Capturing every prompt and every tool argument verbatim risks logging customer PII. Three patterns help:

  • Hash references instead of raw values. Store the SHA-256 of the prompt or argument; correlate with a separate, access-controlled store that holds the raw content for audit purposes.
  • Sampling. Capture full content on 10% of traces; aggregate metrics on 100%. Production debugging usually catches issues from the sampled set; metrics use the full set.
  • PII redaction at ingestion. Run a redaction step before exporting traces. Catches obvious cases (names, phone numbers, IBANs) but not every PII shape.

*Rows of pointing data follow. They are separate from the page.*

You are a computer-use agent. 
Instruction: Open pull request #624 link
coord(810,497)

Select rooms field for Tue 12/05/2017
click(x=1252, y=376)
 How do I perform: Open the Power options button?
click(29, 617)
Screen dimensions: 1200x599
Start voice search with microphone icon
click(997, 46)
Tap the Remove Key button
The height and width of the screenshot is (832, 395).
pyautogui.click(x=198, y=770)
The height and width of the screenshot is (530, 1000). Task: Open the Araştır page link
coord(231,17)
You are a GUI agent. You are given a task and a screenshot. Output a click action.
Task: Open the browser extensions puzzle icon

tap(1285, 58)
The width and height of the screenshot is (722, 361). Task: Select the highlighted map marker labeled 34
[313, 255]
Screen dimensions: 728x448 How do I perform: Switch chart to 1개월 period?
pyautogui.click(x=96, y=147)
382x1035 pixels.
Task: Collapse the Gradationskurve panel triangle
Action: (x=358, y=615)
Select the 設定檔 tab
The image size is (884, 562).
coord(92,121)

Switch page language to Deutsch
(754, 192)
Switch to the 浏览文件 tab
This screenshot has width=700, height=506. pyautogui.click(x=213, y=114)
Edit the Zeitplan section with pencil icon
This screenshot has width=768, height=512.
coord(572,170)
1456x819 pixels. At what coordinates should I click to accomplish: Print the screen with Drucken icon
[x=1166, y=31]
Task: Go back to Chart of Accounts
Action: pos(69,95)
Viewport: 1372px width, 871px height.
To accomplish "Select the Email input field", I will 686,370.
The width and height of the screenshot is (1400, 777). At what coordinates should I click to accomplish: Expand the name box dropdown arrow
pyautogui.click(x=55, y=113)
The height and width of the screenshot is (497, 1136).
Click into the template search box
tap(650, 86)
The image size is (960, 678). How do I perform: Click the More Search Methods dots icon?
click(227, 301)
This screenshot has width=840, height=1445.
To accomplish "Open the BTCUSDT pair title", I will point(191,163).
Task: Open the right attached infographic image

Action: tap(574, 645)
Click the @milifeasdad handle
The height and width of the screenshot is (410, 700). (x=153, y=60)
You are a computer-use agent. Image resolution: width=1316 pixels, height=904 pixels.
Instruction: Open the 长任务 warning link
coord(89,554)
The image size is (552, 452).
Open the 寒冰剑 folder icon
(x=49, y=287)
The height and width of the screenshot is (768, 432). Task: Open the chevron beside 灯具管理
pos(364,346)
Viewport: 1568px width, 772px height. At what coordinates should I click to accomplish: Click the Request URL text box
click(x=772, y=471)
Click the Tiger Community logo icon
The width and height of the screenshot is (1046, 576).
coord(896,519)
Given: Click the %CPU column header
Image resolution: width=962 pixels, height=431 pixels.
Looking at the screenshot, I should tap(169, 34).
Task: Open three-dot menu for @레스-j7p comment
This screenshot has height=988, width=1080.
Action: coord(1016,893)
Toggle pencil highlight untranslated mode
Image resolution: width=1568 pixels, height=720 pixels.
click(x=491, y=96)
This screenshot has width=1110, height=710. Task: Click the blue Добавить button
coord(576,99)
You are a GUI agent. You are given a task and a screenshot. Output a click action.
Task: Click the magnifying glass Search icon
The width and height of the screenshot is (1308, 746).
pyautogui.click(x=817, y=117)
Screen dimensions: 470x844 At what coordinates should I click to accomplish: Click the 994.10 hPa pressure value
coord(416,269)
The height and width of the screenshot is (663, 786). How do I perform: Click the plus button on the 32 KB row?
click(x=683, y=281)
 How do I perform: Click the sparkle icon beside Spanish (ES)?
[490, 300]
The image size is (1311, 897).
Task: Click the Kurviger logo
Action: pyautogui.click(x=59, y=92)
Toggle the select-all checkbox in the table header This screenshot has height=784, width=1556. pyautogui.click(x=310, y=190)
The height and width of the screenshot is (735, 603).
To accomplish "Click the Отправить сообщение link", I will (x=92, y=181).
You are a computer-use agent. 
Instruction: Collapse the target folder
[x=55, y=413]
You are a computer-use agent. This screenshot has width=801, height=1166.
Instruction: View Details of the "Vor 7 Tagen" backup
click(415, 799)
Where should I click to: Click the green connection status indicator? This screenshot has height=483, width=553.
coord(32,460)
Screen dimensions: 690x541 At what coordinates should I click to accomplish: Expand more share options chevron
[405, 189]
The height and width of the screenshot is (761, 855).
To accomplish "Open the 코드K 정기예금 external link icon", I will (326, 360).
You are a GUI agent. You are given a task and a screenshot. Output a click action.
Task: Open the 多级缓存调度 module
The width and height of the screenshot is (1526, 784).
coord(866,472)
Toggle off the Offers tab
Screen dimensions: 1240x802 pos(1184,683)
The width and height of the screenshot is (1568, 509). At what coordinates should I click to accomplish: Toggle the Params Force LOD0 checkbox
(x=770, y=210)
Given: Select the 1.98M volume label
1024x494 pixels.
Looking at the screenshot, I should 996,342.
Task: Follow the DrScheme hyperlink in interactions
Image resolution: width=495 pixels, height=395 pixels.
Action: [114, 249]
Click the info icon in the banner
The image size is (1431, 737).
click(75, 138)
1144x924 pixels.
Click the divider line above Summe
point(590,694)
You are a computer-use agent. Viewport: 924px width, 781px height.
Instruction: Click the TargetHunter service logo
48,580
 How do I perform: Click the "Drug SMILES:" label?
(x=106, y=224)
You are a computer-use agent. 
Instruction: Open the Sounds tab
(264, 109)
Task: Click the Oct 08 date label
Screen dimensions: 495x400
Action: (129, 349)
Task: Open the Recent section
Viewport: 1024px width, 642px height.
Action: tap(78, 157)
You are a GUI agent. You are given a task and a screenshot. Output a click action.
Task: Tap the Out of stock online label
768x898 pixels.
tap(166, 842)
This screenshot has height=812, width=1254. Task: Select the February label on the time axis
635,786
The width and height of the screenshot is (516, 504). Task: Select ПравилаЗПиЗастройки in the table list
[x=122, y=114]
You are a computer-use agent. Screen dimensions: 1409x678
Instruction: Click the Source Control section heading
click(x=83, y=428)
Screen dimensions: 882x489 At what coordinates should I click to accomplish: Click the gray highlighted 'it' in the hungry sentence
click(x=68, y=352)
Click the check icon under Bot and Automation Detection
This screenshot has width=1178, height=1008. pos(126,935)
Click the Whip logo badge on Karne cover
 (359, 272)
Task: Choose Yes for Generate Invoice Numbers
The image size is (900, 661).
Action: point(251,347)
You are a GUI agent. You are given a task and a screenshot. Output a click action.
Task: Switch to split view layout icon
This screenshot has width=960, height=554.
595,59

Dashboards That Earn Their Place

  • Per-feature task success rate. Whether the agent completed without escalation, broken down by feature.
  • Cost per task and per tenant. Trend lines over time; alert on regressions.
  • Step-count distribution. p50 and p95 steps per task. Indicates task scope drift.
  • Cache hit rate. Per feature; alert on degradation.
  • Tool call success rate. Per tool; alert on regressions.
  • Hallucination signal rate. Per feature; alert on spikes.

Alerting Patterns

Effective alerts on agent systems are different from API alerts. Latency-only alerts miss most agent issues. Three alert classes that catch real problems:

  • Cost regression. Cost per task above baseline by 50% for 30 minutes.
  • Quality regression. Citation validation failure rate above 5%, or refusal rate dropping by 30% from baseline.
  • Step-budget exhaustion. More than 10% of tasks hitting MAX_STEPS in the last hour.

Replay and Debugging

When an agent run goes wrong, the engineer needs to replay it. The trace gives you the input, the model responses, the tool results, and the decisions. With that, the failure can be reproduced in a sandbox where the engineer modifies the prompt or tool and watches the difference.

Langfuse and similar tools provide one-click replay. Without that affordance, engineers reconstruct from logs, which is slow and unreliable. Building this capability into the observability stack from day one pays back on every production debugging session.

The Agents That Are Operable

An observable agent is a debuggable agent. The teams that ship reliable agent systems are the ones that treat observability as a Day 1 concern: instrument before measuring quality, dashboard before scaling traffic, alert before something breaks. Agents are not magic systems; they are distributed systems with a probabilistic compute node at the centre. Distributed systems engineering practice applies. The work is not glamorous and the payoff is enormous.